* [Task to carry out] Below are the entries. Transcribe exactly the lines from the one with "737x1280 pixels. Task: Open" through the one with "Select the circle", ends included, and leave out all others.

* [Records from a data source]
'''

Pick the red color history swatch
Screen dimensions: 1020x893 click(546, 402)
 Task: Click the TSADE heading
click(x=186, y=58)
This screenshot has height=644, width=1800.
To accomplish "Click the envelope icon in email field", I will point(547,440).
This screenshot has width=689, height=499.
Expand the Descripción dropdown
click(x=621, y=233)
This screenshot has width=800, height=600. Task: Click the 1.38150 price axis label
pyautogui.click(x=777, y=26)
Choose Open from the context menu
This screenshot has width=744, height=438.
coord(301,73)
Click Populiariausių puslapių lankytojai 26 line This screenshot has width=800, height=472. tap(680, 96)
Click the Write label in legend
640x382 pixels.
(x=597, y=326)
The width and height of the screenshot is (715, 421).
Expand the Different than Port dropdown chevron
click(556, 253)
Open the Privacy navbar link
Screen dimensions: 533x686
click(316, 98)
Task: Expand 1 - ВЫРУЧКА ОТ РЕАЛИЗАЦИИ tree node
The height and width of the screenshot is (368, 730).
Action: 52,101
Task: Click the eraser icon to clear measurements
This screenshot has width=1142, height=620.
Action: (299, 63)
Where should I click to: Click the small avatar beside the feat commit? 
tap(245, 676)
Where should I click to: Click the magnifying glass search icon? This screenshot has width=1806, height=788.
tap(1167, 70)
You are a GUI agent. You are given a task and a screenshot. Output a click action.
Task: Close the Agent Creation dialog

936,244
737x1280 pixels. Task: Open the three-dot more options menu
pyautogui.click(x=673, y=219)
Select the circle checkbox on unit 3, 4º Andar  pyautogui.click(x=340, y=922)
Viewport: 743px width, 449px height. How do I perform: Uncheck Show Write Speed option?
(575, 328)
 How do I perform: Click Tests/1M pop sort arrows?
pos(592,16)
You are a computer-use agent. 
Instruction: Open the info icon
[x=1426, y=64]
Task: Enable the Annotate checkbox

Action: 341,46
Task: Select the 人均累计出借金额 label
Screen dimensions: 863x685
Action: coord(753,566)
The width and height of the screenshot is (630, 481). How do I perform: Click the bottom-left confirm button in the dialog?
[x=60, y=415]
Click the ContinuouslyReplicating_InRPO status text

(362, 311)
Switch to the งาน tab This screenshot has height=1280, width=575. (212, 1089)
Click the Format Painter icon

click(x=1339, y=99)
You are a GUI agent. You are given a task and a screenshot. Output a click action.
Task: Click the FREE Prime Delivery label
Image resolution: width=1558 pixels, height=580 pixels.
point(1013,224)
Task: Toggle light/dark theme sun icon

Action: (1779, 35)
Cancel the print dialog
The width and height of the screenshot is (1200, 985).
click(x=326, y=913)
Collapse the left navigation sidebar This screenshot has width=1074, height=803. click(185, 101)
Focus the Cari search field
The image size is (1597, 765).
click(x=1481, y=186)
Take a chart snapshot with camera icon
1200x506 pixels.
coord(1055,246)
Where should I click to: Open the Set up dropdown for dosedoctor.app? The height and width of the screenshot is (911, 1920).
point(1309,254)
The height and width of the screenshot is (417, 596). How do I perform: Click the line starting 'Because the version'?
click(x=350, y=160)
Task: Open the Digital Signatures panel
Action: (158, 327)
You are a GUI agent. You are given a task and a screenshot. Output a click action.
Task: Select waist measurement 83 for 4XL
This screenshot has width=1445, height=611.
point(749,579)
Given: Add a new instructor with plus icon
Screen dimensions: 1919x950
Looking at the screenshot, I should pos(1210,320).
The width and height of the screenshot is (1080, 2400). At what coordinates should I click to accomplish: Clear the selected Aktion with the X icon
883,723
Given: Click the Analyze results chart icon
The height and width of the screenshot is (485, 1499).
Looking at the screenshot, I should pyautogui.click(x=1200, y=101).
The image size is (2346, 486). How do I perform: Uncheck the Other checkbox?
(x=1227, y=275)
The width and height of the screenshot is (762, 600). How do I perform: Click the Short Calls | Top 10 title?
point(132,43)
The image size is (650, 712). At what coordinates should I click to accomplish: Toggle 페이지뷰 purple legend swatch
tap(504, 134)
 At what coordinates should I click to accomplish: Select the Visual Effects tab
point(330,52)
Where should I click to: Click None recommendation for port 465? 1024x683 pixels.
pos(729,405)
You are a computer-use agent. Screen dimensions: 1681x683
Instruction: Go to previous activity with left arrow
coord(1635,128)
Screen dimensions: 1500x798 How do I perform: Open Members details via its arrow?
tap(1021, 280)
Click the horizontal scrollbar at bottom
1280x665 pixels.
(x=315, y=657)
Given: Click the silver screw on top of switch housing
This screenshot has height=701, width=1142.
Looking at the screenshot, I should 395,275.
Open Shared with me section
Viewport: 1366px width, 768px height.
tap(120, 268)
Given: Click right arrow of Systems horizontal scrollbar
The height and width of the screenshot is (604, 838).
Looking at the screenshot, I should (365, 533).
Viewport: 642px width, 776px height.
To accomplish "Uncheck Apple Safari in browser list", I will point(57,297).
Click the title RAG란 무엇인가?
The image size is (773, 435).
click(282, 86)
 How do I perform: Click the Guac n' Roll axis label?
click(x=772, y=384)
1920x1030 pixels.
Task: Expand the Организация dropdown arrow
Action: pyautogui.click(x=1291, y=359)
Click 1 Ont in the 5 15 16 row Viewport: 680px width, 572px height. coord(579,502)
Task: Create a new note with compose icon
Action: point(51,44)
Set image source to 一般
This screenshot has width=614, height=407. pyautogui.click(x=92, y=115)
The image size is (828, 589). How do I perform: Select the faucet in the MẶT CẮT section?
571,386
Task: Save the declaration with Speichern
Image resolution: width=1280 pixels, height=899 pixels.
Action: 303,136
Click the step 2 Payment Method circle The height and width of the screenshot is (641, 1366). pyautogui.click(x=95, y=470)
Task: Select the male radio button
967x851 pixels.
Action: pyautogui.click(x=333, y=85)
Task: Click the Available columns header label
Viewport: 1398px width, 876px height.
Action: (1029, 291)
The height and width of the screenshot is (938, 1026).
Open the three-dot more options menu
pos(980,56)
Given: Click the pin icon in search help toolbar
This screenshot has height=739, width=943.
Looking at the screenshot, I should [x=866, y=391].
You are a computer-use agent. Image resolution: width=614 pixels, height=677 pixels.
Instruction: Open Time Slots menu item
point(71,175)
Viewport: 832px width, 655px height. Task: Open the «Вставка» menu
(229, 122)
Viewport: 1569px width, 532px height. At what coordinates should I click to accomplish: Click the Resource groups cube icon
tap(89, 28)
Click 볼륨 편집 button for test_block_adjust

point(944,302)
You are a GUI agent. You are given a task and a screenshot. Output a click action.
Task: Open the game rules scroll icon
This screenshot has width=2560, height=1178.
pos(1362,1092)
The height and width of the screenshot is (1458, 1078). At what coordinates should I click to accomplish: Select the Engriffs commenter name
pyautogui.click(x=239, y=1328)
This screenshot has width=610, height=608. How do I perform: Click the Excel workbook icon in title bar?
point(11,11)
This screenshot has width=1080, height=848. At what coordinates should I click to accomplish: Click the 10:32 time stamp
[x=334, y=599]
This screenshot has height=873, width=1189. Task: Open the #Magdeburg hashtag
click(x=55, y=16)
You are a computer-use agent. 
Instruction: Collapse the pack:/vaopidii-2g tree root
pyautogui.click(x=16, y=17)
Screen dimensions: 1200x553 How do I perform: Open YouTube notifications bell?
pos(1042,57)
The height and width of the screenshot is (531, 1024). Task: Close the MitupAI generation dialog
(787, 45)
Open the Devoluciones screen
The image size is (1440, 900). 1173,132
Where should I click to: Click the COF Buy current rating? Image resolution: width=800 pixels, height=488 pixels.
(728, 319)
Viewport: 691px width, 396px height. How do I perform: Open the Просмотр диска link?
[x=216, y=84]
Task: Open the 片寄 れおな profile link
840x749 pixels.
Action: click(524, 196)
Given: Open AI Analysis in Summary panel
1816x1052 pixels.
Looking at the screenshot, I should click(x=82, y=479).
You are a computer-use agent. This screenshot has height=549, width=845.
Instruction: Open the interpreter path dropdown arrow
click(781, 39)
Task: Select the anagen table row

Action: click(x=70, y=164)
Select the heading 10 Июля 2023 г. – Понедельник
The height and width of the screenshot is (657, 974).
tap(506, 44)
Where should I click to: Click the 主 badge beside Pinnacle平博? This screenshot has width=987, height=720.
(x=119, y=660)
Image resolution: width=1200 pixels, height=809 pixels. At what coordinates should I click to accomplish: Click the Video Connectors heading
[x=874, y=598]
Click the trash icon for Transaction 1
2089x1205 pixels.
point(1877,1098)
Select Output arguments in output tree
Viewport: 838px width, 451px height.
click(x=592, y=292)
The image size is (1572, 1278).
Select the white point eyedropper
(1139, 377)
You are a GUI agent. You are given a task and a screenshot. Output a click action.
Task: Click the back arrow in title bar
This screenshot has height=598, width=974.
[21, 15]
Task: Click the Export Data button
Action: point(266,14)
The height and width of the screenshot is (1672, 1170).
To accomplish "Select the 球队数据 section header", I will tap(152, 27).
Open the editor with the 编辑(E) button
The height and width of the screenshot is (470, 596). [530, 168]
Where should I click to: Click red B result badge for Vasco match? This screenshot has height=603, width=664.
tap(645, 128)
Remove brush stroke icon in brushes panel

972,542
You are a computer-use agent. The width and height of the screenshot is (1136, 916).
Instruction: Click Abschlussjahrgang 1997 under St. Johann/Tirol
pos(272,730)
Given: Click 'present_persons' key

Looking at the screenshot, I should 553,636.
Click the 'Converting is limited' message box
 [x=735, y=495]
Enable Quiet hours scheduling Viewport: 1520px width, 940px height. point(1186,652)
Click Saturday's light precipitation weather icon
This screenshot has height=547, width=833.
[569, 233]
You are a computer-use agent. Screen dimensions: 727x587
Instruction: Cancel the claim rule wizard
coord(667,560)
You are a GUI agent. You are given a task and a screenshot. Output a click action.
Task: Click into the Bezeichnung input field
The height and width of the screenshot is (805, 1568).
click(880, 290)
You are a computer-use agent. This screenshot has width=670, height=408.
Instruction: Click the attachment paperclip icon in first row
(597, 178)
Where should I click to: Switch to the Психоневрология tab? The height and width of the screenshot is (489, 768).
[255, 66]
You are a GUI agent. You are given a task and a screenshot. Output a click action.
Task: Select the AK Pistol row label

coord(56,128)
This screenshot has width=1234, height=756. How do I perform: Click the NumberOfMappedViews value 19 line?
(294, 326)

'''

* [Your solution]
737x1280 pixels. Task: Open the three-dot more options menu
pyautogui.click(x=673, y=219)
Select the circle checkbox on unit 3, 4º Andar  pyautogui.click(x=340, y=922)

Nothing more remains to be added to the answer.